*** DATA UNDER STUDY ***

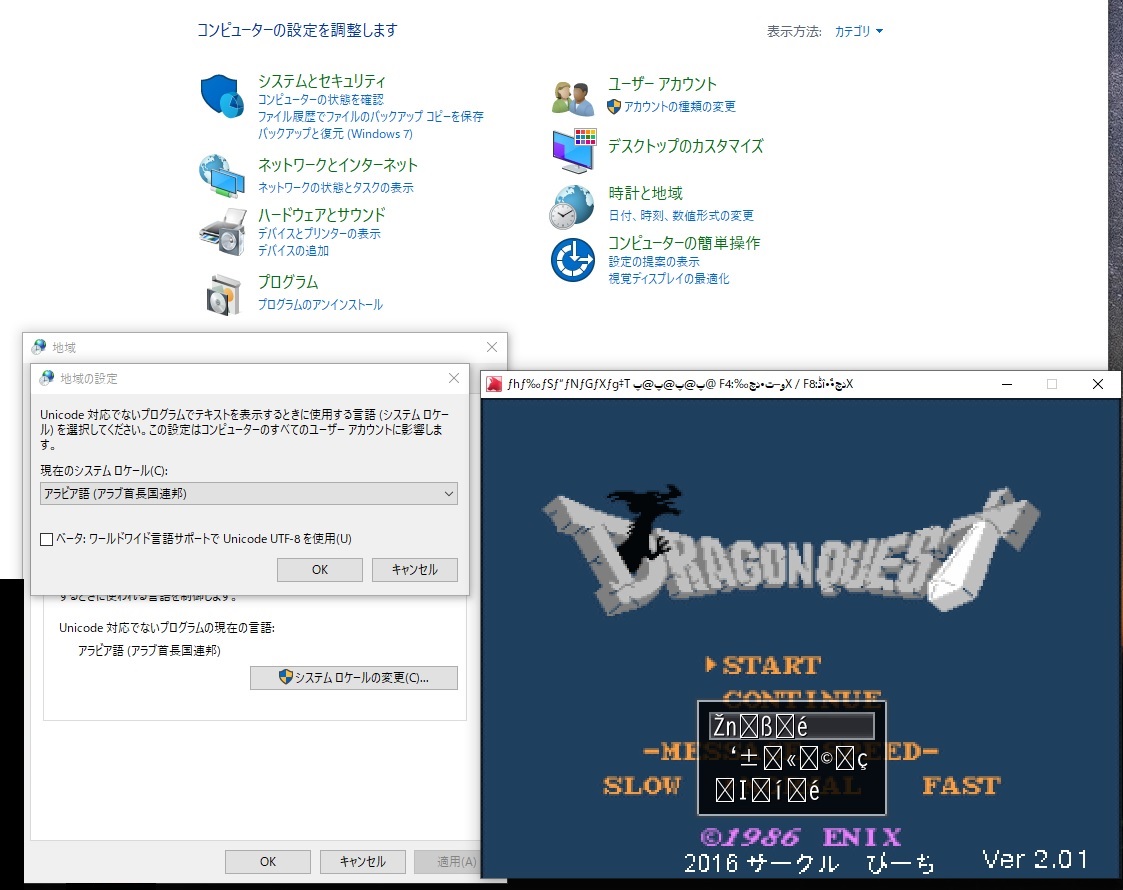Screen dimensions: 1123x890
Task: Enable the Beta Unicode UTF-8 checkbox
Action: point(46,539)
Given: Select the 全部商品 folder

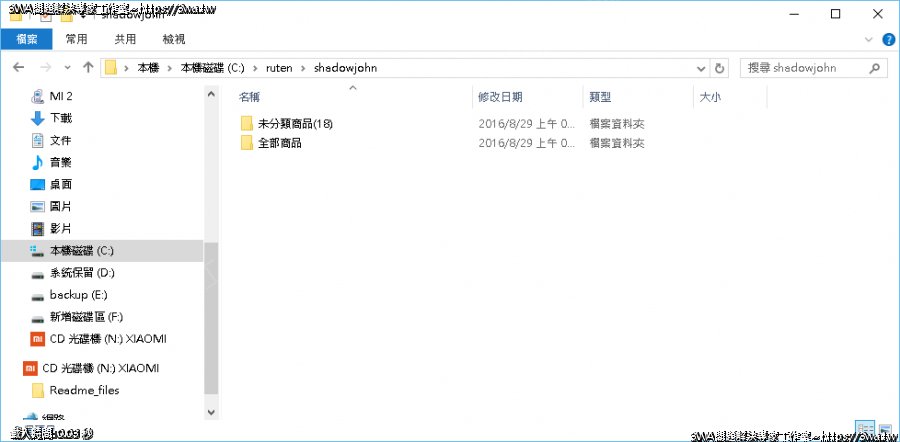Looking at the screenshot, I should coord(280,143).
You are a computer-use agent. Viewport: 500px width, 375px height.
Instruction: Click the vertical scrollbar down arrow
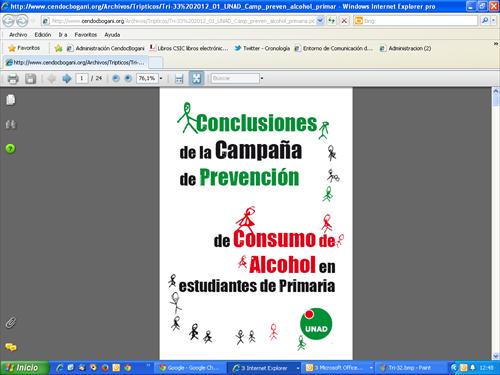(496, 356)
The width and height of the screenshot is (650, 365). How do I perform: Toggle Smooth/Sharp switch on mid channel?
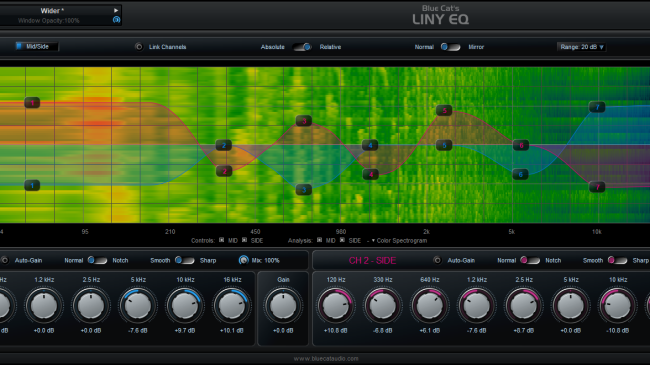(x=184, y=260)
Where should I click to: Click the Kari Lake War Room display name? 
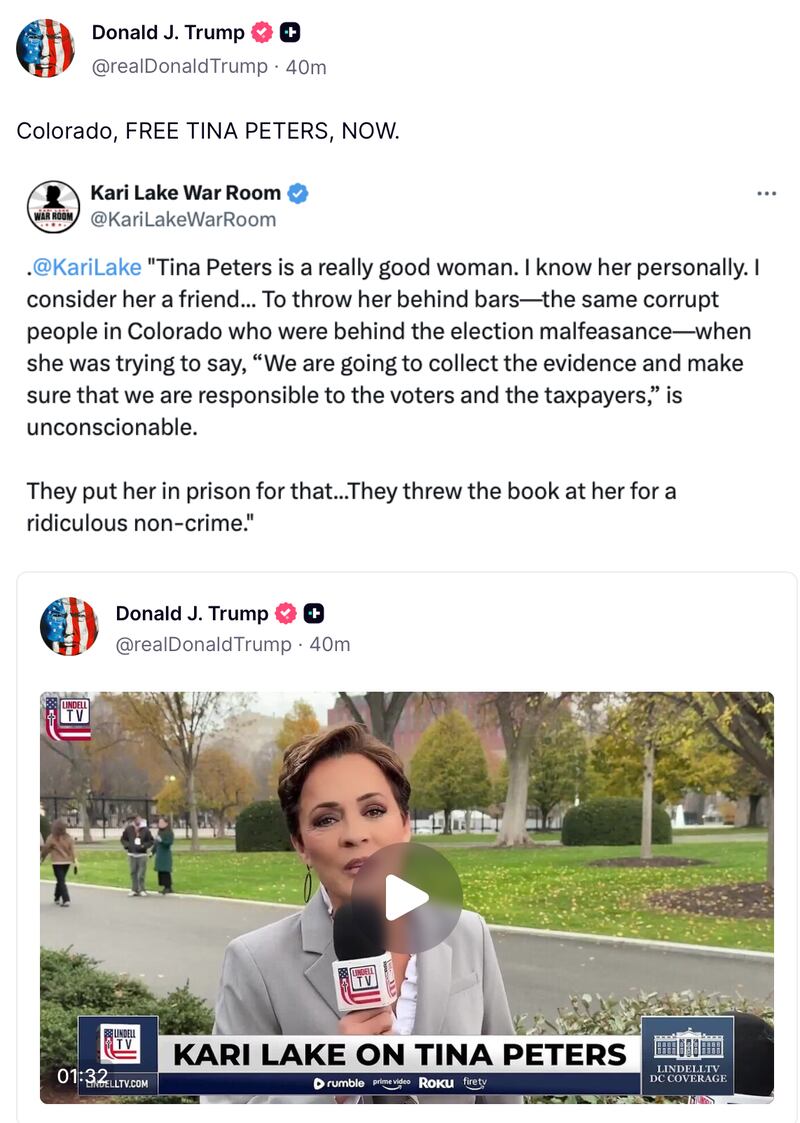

*** End of DATA UNDER STUDY ***

TASK DIRECTIONS: Only the lines from the line containing "Instruction: Click the" through the last line of the entries above should be reproduced, word for word and without pictures.

ANSWER TO THE EXERCISE:
Instruction: Click the vertical scrollbar down arrow
(496, 356)
The width and height of the screenshot is (650, 365). How do I perform: Toggle Smooth/Sharp switch on mid channel?
(x=184, y=260)
Where should I click to: Click the Kari Lake War Room display name? 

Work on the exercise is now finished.